Lo studio aveva due endpoint primari di efficacia. Il primo valutava l’efficacia di sipavibart nei confronti di qualsiasi malattia sintomatica confermata SARS-CoV-2 positiva che si verificasse dopo la dose prima del 181° giorno, causata da qualsiasi variante (cioè tutti i casi, indipendentemente dal fatto che la variante abbia o meno la mutazione F456L, che si prevede sipavibart non neutralizzi). La seconda doppia analisi di efficacia primaria è stata condotta utilizzando solo i casi confermati di COVID-19 nello studio in cui la variante che causava i casi di COVID-19 non presentava la mutazione F456L, definita analisi delle varianti “appaiate”.

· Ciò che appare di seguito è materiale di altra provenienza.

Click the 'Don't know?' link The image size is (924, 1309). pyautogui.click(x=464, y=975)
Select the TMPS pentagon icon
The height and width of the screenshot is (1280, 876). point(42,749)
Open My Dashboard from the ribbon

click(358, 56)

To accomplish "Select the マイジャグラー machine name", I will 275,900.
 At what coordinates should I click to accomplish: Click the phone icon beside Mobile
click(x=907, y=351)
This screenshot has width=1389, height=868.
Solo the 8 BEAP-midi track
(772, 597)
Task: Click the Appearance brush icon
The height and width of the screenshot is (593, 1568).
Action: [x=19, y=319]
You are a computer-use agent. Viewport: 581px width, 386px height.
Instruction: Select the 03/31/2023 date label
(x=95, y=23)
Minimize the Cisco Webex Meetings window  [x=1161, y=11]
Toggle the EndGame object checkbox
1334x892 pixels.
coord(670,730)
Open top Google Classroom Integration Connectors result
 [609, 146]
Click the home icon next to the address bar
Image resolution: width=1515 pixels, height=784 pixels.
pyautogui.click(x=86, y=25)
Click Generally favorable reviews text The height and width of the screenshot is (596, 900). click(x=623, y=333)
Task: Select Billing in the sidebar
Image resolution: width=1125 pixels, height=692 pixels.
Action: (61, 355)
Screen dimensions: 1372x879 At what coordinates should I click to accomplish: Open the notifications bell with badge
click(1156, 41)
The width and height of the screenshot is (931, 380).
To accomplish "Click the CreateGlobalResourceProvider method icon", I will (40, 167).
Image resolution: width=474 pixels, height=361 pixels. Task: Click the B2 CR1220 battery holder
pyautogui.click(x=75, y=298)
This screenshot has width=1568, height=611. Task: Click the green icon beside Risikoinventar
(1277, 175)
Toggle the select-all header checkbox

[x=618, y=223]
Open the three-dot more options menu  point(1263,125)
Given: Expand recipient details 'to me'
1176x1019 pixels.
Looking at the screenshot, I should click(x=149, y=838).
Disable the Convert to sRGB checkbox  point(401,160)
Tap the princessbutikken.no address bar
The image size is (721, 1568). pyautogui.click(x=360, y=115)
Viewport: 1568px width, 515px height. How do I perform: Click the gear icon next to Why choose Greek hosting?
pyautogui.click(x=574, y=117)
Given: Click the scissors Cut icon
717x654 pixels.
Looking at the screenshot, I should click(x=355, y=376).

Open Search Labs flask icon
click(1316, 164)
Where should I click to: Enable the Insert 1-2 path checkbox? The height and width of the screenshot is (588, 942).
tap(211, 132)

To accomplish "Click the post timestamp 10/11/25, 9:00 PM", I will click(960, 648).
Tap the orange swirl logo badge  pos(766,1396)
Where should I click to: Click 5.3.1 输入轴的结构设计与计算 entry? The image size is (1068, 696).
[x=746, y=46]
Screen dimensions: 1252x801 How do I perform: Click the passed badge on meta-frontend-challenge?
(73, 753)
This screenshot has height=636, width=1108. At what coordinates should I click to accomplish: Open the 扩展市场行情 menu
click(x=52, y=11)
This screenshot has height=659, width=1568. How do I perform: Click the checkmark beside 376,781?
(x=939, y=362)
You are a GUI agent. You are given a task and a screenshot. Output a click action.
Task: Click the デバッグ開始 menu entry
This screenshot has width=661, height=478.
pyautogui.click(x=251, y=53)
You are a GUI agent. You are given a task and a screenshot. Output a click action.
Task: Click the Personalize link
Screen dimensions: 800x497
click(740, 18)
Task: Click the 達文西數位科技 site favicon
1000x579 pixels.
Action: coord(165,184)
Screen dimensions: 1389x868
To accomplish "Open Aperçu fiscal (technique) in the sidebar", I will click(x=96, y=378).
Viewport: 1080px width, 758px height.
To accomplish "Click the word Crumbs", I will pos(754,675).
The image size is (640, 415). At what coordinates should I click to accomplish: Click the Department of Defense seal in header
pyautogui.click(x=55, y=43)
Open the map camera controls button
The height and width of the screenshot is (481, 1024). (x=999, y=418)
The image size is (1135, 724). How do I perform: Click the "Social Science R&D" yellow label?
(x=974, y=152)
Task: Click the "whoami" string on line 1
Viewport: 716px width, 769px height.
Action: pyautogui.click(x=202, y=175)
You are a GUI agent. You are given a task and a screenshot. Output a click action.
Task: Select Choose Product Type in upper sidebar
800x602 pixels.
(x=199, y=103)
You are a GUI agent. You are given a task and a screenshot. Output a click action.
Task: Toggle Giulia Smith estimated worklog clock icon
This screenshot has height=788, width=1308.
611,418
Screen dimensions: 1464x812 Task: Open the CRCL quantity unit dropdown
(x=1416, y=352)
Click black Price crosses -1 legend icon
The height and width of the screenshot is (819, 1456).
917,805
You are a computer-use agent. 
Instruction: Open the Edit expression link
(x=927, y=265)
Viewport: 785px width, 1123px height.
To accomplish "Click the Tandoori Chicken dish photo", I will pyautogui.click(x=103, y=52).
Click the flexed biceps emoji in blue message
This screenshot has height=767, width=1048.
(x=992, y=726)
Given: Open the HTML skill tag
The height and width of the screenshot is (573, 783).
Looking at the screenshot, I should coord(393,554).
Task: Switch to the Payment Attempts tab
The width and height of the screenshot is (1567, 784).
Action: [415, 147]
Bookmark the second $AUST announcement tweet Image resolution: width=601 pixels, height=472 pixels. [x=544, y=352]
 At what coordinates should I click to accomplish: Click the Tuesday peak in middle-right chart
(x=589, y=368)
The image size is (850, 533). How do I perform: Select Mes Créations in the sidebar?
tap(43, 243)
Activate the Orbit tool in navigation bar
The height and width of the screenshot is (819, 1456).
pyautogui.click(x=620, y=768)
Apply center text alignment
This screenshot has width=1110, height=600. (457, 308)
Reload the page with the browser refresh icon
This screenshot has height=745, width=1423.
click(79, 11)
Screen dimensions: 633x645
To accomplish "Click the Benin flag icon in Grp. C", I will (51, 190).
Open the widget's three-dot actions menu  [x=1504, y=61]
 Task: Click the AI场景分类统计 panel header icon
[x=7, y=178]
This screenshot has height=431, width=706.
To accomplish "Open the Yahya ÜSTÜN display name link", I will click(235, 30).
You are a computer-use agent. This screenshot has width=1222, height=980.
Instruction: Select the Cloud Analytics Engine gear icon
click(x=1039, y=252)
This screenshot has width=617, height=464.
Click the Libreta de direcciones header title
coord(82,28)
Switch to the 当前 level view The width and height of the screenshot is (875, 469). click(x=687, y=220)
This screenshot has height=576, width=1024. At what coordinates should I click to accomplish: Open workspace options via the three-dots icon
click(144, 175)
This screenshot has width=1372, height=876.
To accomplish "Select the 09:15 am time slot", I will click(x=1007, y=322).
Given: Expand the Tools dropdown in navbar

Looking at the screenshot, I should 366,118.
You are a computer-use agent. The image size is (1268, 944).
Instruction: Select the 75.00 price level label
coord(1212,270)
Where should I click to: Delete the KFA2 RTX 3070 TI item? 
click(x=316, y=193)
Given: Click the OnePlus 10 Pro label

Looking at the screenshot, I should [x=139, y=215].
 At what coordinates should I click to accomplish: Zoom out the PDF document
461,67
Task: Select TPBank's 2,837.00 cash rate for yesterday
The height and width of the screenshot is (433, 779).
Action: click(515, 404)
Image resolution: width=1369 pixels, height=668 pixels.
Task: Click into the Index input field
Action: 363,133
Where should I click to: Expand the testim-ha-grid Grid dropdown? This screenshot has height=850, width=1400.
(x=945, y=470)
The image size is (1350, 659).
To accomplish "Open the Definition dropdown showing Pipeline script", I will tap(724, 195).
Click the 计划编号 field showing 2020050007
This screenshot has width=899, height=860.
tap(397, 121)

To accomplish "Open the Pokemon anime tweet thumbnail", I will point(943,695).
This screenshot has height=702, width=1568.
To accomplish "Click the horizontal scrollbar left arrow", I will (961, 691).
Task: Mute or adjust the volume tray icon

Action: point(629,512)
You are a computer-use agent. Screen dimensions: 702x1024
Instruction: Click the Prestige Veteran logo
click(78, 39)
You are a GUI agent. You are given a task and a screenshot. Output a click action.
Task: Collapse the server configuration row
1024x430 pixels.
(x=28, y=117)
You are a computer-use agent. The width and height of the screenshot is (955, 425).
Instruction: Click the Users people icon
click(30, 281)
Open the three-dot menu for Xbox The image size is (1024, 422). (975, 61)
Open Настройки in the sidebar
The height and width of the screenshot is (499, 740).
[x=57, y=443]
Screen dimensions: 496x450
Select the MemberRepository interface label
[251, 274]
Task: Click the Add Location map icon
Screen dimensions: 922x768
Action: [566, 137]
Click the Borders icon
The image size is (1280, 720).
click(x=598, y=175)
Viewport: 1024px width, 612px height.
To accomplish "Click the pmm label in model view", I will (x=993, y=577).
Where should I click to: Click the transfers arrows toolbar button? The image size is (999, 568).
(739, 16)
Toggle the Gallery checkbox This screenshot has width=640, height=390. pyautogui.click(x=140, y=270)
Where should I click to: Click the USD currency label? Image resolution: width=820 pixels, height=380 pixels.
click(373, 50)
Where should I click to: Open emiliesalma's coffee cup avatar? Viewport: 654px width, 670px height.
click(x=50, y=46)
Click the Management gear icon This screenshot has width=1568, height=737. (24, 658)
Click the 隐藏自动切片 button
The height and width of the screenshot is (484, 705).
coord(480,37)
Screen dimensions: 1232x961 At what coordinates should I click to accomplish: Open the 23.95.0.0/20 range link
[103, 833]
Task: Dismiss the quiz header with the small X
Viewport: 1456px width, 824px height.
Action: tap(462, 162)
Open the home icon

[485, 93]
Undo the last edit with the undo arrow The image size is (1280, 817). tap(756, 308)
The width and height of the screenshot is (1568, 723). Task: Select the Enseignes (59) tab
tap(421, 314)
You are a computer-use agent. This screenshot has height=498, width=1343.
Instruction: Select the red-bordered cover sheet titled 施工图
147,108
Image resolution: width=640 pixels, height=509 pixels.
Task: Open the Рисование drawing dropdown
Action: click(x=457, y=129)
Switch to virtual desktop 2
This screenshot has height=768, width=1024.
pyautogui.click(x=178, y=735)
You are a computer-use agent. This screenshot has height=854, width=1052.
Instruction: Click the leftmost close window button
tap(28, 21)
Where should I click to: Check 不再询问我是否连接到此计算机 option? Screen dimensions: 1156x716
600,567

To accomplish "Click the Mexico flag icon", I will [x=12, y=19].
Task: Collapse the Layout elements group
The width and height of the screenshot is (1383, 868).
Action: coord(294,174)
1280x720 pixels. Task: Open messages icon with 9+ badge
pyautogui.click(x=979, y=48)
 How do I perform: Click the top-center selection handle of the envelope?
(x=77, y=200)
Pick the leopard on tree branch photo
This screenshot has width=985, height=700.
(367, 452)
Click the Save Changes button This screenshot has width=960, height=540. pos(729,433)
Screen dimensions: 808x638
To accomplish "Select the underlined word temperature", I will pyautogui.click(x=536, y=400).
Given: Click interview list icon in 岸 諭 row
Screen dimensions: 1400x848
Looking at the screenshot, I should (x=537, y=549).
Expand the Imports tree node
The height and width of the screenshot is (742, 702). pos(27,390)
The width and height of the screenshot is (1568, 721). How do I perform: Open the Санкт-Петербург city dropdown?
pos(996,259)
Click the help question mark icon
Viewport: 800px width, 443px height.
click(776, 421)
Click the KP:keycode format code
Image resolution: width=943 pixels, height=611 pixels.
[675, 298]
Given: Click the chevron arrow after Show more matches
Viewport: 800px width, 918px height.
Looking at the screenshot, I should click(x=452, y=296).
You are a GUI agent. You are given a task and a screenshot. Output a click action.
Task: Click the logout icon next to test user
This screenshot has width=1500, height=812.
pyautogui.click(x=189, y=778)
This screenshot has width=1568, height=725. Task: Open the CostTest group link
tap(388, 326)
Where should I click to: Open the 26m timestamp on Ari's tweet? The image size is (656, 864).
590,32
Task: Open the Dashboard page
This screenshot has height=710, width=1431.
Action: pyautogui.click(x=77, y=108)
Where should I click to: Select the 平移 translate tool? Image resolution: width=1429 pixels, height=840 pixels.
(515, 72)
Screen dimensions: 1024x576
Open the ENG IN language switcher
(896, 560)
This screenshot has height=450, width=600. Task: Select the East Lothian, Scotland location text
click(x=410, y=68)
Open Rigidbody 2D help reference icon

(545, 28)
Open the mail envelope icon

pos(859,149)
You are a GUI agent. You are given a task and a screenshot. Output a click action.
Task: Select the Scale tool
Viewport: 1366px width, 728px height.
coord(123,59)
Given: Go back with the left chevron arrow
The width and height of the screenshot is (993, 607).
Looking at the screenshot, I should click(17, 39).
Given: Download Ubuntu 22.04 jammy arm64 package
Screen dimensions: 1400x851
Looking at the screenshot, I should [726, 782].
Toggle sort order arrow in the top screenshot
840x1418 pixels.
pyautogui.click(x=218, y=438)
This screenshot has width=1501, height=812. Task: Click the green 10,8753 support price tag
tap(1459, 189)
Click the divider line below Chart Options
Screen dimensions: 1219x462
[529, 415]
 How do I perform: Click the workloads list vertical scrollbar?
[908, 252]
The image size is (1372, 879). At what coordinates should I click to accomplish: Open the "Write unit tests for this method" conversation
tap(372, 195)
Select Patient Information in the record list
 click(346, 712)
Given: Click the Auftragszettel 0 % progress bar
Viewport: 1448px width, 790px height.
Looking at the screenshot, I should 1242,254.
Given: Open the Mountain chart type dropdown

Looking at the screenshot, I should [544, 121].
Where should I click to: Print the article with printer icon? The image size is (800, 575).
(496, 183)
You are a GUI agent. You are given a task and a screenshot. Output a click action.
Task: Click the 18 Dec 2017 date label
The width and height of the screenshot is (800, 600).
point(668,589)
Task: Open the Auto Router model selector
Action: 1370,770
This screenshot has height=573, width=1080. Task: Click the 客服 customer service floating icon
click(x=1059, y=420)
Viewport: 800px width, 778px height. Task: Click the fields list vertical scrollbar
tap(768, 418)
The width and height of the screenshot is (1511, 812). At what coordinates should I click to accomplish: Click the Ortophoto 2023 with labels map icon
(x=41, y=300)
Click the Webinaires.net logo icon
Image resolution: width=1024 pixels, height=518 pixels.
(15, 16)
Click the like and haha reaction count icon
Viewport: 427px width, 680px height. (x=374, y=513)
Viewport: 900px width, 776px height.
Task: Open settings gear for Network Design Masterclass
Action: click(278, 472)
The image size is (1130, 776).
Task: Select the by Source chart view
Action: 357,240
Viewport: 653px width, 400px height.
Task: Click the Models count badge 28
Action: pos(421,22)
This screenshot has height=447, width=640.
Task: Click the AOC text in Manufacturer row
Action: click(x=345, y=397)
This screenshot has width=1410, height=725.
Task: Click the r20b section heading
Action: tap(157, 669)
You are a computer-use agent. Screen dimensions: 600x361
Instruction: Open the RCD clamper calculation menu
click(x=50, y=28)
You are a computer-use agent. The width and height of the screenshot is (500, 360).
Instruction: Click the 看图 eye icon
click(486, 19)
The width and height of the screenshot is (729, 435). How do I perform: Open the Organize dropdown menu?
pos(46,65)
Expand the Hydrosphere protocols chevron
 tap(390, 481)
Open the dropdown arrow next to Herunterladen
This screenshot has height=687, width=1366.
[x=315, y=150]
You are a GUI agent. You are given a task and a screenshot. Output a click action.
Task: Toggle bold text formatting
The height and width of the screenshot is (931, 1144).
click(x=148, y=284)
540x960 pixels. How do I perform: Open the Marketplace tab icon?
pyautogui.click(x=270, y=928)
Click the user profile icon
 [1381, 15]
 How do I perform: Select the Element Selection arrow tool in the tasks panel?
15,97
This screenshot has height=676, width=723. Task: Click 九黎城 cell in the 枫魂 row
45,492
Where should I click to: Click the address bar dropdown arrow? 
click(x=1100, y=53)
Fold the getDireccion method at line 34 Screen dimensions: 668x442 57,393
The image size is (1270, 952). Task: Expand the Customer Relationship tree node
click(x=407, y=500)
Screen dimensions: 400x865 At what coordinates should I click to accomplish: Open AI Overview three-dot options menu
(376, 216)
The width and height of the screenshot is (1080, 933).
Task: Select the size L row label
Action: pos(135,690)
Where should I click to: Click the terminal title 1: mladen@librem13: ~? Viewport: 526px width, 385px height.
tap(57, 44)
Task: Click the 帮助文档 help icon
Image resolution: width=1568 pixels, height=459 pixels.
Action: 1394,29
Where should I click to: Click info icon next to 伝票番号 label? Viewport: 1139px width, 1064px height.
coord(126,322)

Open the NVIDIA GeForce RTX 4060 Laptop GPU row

I partecipanti erano individui di età pari o superiore a 12 anni che avrebbero beneficiato della prevenzione con la LAAB in fase di sperimentazione, definiti come soggetti ad alto rischio di risposta inadeguata all’immunizzazione attiva (predetti scarsi rispondenti ai vaccini o intolleranti al vaccino). I partecipanti al momento dello screening avevano un test sierologico point-of-care della SARS-CoV-2 negativo .I partecipanti saranno seguiti per 15 mesi e gli anticorpi neutralizzanti del SARS-CoV-2 saranno valutati a uno, tre e sei mesi.
Tutti i partecipanti allo studio presentavano condizioni di immunocompromissione e/o erano sottoposti a trattamenti immunosoppressivi, che li esponevano al rischio di una risposta immunitaria inadeguata alla vaccinazione e all’elevato rischio di sviluppare una COVID-19 grave.Tra questi, i pazienti affetti da neoplasie ematologiche, riceventi di trapianti di organi solidi, trapianti di cellule staminali ematopoietiche, malattie renali allo stadio terminale/dialisi e pazienti che avevano ricevuto una terapia di deplezione delle cellule B entro un anno.
Tra i gruppi di trattamento, le caratteristiche demografiche e basali erano ben bilanciate.